EXERCISE DIRECTIONS: Duplicate the listing below line for line, omitting the pictures.

=== DATA FOR THIS TASK ===

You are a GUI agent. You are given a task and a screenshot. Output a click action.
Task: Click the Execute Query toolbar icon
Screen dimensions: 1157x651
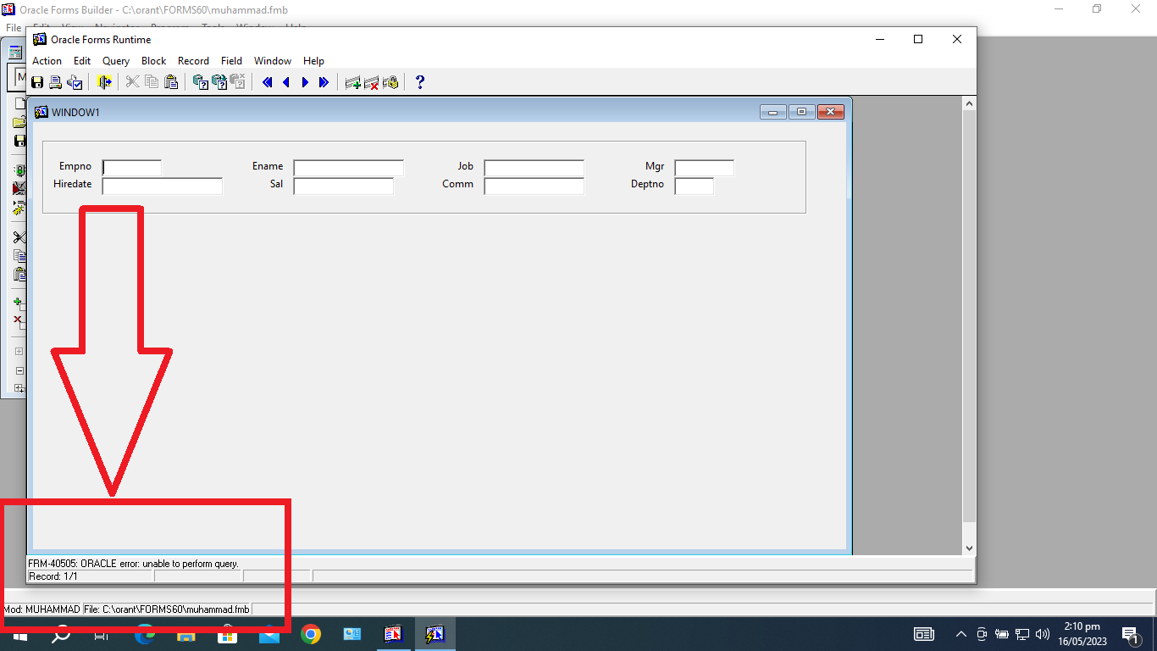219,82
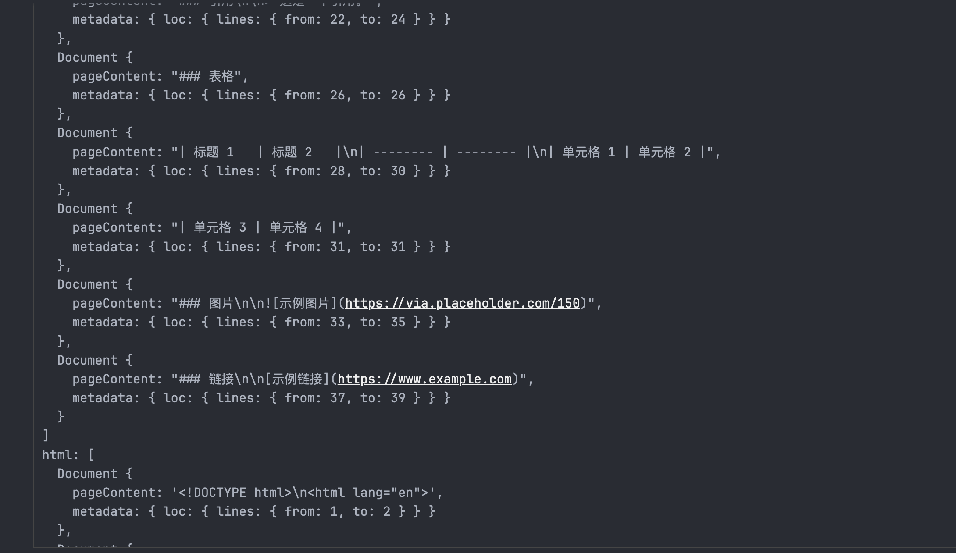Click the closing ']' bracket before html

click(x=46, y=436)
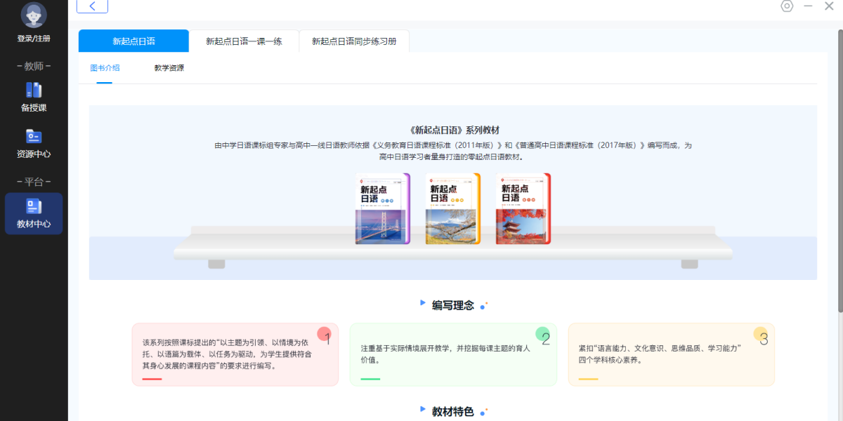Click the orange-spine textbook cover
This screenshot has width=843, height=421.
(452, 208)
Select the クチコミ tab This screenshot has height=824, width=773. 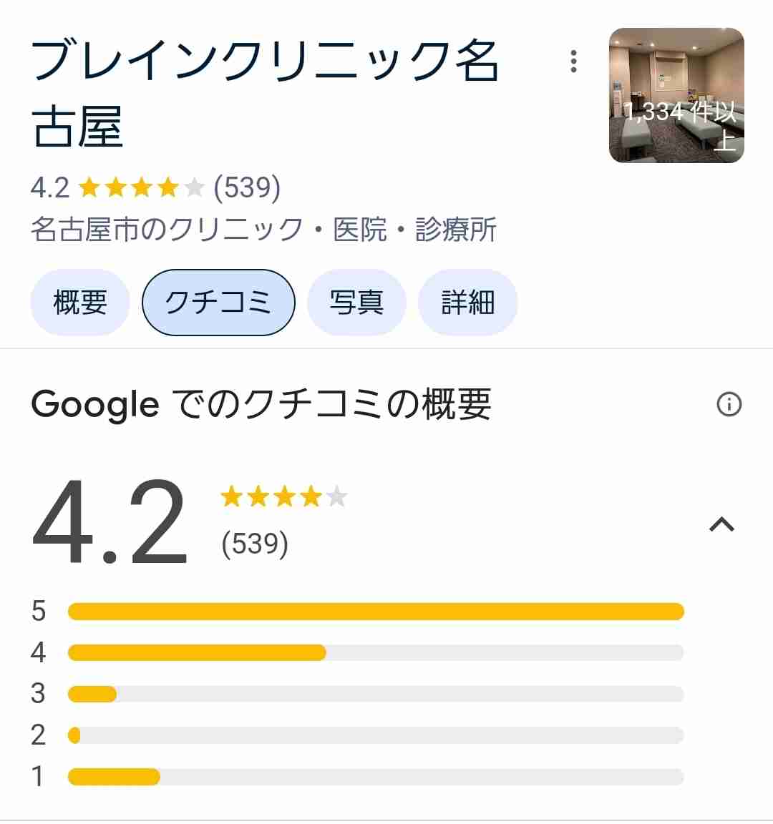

===

SOLUTION FOR THIS EXERCISE:
You are a GUI agent. You are given a task and a screenshot. Output a click action.
Task: Click the Execute Query toolbar icon
Screen dimensions: 1157x651
219,82
Click the closing ']' bracket before html

click(x=46, y=436)
Click the orange-spine textbook cover
This screenshot has width=843, height=421.
(452, 208)
Select the クチコミ tab This screenshot has height=824, width=773. 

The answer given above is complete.